Décisions, décisions

Les travaux de l’équipe de recherche permettent de mieux comprendre la manière dont notre cerveau – un organe doté d’un réseau extrêmement complexe de neurones avec des multitudes de connexions enchevêtrées – est impliqué dans les prises de décision au jour le jour.

Ils ont déterminé comment l’habenula latérale, une région qui est activée lorsque nous ressentons de la frustration et qui intervient dans la dépression majeure, contrôle en fin de compte l’activité des neurones sérotoninergiques. On pense également que les neurones habenulaires encodent le niveau de menace perçu en lien avec un environnement particulier, ou peut-être même résultant de nos actions.

Le Dr Béïque l’explique ainsi : « Devrais-je sauter du tremplin le plus haut de la piscine? Ou du plus bas? Devrais-je m’engager dans cette ruelle très sombre ou l’éviter?  Quand l’obscurité est-elle trop dense?  D’une manière ou d’une autre, notre cerveau doit calculer les caractéristiques de notre monde – y compris le degré de risque lié à un environnement particulier – et aboutir à un résultat binaire : j’y vais ou je n’y vais pas. »

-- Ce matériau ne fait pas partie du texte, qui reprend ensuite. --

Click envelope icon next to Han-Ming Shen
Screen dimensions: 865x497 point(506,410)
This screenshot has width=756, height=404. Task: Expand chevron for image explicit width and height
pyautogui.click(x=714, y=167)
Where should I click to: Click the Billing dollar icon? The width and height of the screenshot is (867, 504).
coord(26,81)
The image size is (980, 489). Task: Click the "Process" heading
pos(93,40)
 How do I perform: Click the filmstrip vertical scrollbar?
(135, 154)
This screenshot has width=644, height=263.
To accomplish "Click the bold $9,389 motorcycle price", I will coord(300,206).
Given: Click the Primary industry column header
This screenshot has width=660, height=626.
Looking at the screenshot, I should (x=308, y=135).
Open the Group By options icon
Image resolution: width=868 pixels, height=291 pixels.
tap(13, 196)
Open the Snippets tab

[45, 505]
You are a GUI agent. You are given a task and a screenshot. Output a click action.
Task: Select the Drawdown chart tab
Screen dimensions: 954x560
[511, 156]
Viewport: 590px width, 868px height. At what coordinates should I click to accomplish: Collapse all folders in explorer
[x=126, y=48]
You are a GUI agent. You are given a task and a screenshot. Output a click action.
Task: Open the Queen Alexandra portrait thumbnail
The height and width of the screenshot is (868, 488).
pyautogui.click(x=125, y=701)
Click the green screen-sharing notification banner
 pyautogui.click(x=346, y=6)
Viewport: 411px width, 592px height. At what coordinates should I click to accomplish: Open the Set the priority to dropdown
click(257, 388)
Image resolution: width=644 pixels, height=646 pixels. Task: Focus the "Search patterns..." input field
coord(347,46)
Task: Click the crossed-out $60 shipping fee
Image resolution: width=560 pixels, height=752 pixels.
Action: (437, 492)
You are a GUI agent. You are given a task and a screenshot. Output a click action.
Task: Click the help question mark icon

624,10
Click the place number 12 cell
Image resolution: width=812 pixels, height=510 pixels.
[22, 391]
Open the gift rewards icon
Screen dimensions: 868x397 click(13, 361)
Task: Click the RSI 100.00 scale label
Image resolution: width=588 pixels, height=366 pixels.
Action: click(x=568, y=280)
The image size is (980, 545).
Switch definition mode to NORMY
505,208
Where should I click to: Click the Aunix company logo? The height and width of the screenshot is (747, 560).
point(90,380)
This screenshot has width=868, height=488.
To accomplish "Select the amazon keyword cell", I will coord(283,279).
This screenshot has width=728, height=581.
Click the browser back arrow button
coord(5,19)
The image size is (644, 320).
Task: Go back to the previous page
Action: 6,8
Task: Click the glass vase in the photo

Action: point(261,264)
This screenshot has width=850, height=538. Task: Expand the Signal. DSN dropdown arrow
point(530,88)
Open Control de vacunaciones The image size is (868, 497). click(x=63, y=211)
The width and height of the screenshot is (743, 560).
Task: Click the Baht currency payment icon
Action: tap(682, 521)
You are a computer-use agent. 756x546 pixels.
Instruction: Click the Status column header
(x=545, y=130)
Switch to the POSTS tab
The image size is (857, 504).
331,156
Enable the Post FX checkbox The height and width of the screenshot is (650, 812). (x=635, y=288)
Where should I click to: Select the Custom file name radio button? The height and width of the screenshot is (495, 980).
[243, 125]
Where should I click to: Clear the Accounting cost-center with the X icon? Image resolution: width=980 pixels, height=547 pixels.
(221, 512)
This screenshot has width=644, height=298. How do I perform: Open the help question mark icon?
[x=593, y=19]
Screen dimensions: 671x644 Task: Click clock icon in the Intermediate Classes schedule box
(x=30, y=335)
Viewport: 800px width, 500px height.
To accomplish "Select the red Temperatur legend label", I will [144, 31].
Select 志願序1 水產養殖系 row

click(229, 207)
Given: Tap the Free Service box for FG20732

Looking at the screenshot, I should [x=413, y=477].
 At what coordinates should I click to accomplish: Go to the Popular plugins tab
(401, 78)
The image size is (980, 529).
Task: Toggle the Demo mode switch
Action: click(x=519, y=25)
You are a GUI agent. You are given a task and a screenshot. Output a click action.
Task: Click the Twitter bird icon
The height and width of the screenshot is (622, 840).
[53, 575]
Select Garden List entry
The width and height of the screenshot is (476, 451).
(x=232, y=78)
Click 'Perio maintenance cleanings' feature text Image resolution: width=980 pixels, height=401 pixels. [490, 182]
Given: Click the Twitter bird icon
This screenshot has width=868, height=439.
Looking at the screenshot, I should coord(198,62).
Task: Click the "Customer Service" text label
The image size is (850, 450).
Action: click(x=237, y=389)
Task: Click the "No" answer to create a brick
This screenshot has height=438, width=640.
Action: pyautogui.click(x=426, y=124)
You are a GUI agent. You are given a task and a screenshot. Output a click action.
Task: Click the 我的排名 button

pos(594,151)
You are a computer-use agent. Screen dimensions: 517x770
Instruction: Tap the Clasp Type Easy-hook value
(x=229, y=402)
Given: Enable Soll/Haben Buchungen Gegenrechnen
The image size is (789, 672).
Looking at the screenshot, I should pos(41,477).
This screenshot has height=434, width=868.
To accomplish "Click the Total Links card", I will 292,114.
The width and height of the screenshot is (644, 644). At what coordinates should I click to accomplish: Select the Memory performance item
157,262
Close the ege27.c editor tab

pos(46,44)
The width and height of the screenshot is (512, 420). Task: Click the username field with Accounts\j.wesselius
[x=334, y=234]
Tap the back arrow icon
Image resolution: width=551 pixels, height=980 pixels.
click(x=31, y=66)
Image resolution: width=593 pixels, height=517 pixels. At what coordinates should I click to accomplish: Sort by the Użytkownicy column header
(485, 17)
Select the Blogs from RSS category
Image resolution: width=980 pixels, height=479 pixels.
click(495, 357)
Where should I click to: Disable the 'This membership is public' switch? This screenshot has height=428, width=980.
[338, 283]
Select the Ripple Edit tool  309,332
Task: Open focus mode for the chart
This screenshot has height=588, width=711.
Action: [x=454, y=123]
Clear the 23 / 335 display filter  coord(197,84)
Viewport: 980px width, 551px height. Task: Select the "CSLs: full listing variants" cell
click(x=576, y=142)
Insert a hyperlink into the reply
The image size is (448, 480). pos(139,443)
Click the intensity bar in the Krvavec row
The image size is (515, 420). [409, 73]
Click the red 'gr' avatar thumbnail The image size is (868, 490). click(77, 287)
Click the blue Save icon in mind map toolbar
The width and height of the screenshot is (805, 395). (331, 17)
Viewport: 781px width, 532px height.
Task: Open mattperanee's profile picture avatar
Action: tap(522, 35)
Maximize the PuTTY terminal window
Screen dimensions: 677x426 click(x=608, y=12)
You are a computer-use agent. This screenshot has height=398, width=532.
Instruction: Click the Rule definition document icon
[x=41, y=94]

« Nous pensons avoir découvert un circuit qui participe au calcul même qui guide nos décisions quotidiennes », déclare-t-il.

Prochaines étapes

Quelle est la prochaine étape pour l’équipe de recherche, qui s’appuie sur les progrès réalisés depuis plusieurs années grâce à cet examen méthodique et novateur du système sérotoninergique? Elle souhaite se concentrer sur des études comportementales avec des modèles de souris.

« À ce stade, les manifestations comportementales du calcul que nous avons découvert étaient en quelque sorte artificielles. Nous essayons actuellement de voir si nous pouvons observer des comportements similaires lorsque les souris sont dans des environnements plus naturels », explique le Dr Béïque.

L’équipe de recherche riche en talents qui a rédigé le nouvel article de Nature Neuroscience comprenait le Dr Richard Naud de la Faculté de médecine de l’Université d’Ottawa, un chercheur en neurosciences computationnelles qui est l’auteur principal d’une récente étude sur la sérotonine publiée dans Nature, et Sean Geddes, directeur de l’innovation et des partenariats à l’Université d’Ottawa.